CHAPITRE 56

Le chant des anges

Je ne sais pas ce qui incite mon père à tenir le coup. Bientôt cinq mois qu’il est à l’état de moribond et il s’accroche toujours à la vie. Pour égayer ses jours, Sarah lui prodigue des soins peu orthodoxes.

Quand la fraîcheur des soirées de l’été le permet, elle le conduit dans les jardins de l’institut. Appuyée sur sa canne en bois clair, elle pousse le fauteuil roulant derrière le hangar qui abrite les bacs à ordure. Elle tire de sa poche le sac à rabat fermoir qui renferme sa réserve de marijuana et sa pipe de verre. Elle allume, pompe au max, puis partage ses bouffées, soufflant un peu de fumée entre les lèvres de notre père. Elle lui accorde ce qu’elle appelle un blow.

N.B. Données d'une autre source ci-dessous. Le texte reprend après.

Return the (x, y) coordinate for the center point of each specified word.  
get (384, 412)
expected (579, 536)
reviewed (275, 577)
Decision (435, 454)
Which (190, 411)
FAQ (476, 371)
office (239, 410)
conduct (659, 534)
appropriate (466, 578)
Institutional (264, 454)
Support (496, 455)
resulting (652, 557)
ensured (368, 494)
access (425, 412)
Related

— De toute façon, affirme Sarah, notre père n’en a plus rien à branler des conventions.

Elle l’encourage à consommer :

— Vas-y mon pit-pit, c’est bon pour toi ! Au point où nous en sommes tous les deux, on n’a plus rien à perdre !

Ils toussent de concert, puis se marrent, hilares, ce qui les fait tousser davantage.

— On a l’air de vieux clochards, se moque Sarah.

Elle appuie sa tête contre la sienne et l’invite à contempler le ciel.

— Écoute, papa !

— Quoi ?

— Entends-tu la voix des anges, là-haut ?

— Euh… non.

Une autre bouffée et elle l’interroge à nouveau.

— Et là ?

— Oui… quand même… un peu.

— Ils chantent pour nous, papa, ils chantent pour nous.

— C’est beau.

— Oui, c’est vraiment beau.

Un soir que je reviens tardivement d’un conseil d’administration, pénétrant dans la chambre de notre père j’y découvre une inconnue dont la présence me paraît magnétique. Les cheveux blancs noués en chignon, elle attend sereinement dans la pénombre, semble méditer, figée dans une attitude de recueillement. Alors qu’elle m’aperçoit qui viens vers elle, elle m’informe qu’elle fait fonction d’accompagnatrice dans la mort. Elle assistera notre père dans son transit vers l’au-delà.

— Il a sombré dans un profond coma, vous savez, m’apprend-elle.

Je lui révèle être le fils du patient et elle m’informe que malgré l’état de léthargie dans lequel se trouve mon père, il est encore temps pour moi de lui communiquer une dernière pensée. J’acquiesce à sa proposition, songeant déjà au message que je compte lui livrer. Elle m’instruit de la procédure à suivre : je devrai formuler de courtes phrases, qui ne comporteront que des mots repères et forts de sens, que je devrai ensuite répéter afin qu’elles fassent leur chemin. Ce faisant, je devrai m’employer à masser du revers de la main la nuque de mon père, pendant que de son côté elle massera le dos d’une de ses mains.

Le moment venu, je m’interroge toujours sur le contenu du message que je désire transmettre. Alors que je vois les pieds nus de mon père qui émergent des draps, bleuis de veines saillantes, je me prends à imaginer les chemins difficiles sur lesquels ils ont marché. Cela m’inspire une pensée, que j’articule en quelques mots simplistes :

— Bravo, papa… Bravo pour tout ce que tu as accompli.

Je répète ces paroles jusqu’à ce que je voie apparaître sur ses lèvres un mince et pâle sourire. Qui s’efface l’instant d’après, à l’image d’une chandelle soufflée par le vent.

Le lendemain matin, à mon appartement, à huit heures et demie pile, la sonnerie du téléphone retentit. Sarah m’apprend que notre père s’est paisiblement éteint, qu’il a quitté ce monde dans la dignité. À tout le moins notre mère a-t-elle respecté son gentlemen’s agreement.